Located just outside the bucolic wonderland known as Shanghai, Tony’s Farm
is a big (the largest in the city) organic fruit and veggie farm/tourist trap that recently got a brand spanking new visitors center constructed from the shells of 78 old (?) cargo containers. The 11,400 square foot complex houses a gift shop, office space, reception area, and the lobby for an on-site shipping container hotel that’s currently in the works as phase two of the project (the rooms themselves will be scattered across the farm and guests will be deposited at them via electric cars, natch). There’s also a “VIP area” within the new structure although I’m not exactly sure what that would entail at an agrarian enterprise centered around “healthy food, responsible lifestyle, and environmental harmony.” Maybe a hang-out room for CSA Subscribers of the Month? Beyond the velvet ropes, high-rollers can indulge in unlimited crudités and complimentary bottles of fresh-pressed apple juice.
With building design that’s “driven by the concept of sustainability” and traditional Chinese building typologies (i.e. inner courtyards), the project architect, the Shanghai office of Berlin-based firm Playze
, notes that that the structure “communicates and promotes the core concept of Tony’s Farm.” The architects go on to explain
that “the building and the environment is meant to create a virtual dialogue between the industrial aspects of food production and the surrounding farmland.”
Energy consumption was a top priority in the building’s design:
In order to cope with the high aspirations of the client regarding the protection of the environment, several strategies have been used to reduce the energy consumption of the building. The entire structure is well insulated, even though the containers appear in it’s raw form. The original container doors have been perforated and serve as external shading blinds at the sun exposed facades to minimize solar heat gain. A geothermal heat pump delivers energy for the air conditioning and floor heating systems. Controlled ventilation helps to optimize air exchange rates and therefore to minimize the energy loss through uncontrolled aeration. The use of LED lighting reduces the general electricity consumption.

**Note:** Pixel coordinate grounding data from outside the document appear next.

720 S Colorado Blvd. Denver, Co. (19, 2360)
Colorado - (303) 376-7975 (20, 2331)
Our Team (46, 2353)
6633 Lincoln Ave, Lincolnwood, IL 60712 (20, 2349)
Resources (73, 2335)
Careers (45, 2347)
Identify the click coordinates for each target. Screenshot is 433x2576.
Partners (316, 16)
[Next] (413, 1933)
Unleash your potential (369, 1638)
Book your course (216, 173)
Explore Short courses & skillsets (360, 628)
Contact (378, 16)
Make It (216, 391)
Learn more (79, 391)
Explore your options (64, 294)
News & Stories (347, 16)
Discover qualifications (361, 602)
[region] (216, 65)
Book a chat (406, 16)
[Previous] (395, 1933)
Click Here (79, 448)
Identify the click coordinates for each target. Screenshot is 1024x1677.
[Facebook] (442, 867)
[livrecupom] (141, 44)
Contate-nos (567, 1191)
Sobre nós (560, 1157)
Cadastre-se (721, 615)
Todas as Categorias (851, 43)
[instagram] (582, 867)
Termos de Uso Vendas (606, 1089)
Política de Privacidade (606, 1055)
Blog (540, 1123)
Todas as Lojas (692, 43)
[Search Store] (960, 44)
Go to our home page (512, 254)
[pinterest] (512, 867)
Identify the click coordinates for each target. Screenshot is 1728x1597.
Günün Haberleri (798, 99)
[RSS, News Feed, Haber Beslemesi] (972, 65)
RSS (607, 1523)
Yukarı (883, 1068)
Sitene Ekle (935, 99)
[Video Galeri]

As was harnessing local/reclaimed materials:
Another ambition of the project is to reduce the energy hidden in construction materials, the so called grey energy. Therefore recycled, ecologically sustainable, fast growing or at least recyclable materials have been used. The re-use of freight containers seemed adequate, first for its inherent structural autarky and second for being a common metaphor for "recycled space." Further, the minimal weight of the container structure allowed to re-use the existing foundation plate. The use of local bamboo products for indoor and outdoor flooring, as well as all the built-in furniture additionally supports the ambition of constructing a truly sustainable building.
Adequte indeed. However, Lloyd Alter over at TreeHugger
brings up a good point, one that I’ve tackled before
: truly how self-sufficient and sustainable
are shipping containers as a building material if you’re using a massive amount of energy and resources to simply tear the boxes apart? When does reuse become deconstruction? And in this case, are the containers actually being reused? While retired shipping containers may be in surplus commodity at American ports, it’s often the opposite case at Chinese ports — Shanghai being the world’s busiest — where you’ll find predominately new containers waiting to be shipped overseas. Therefore, there’s the possibility that the containers used on Tony’s Farm haven’t even been used for their original purpose as a TreeHugger commenter points out.